How to complete this task
After reading the entries below, copy word for word the lines from the first through the line containing "Confirm with the 确定 Enter keypad button", and stop there.

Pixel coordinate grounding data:
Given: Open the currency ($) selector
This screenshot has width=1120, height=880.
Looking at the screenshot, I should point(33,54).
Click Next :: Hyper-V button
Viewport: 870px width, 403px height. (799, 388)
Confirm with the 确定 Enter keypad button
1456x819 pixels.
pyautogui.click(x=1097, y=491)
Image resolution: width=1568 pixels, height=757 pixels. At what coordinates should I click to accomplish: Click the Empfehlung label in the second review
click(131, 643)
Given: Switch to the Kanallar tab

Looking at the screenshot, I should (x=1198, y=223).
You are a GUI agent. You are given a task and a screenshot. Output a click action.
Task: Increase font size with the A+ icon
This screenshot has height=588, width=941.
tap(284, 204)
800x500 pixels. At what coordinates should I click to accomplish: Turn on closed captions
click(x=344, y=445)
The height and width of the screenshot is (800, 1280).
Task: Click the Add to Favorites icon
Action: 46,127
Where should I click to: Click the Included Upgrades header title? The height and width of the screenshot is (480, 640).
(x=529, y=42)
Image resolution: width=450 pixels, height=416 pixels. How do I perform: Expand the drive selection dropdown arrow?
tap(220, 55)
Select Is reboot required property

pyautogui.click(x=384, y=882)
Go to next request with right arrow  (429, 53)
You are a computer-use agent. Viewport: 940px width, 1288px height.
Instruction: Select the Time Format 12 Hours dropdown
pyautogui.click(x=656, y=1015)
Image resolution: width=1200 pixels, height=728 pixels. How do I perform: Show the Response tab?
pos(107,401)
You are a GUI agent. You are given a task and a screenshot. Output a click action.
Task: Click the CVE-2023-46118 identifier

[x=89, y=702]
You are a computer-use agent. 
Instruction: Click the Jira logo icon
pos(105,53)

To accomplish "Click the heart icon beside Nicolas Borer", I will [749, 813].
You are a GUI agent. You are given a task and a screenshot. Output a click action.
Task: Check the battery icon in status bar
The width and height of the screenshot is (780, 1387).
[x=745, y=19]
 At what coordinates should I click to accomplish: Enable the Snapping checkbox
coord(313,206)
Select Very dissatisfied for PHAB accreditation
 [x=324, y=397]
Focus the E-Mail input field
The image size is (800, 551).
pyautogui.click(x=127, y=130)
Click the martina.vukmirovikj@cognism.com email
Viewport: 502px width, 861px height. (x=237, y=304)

Response
Given: Open the currency ($) selector
This screenshot has width=1120, height=880.
Looking at the screenshot, I should point(33,54).
Click Next :: Hyper-V button
Viewport: 870px width, 403px height. (799, 388)
Confirm with the 确定 Enter keypad button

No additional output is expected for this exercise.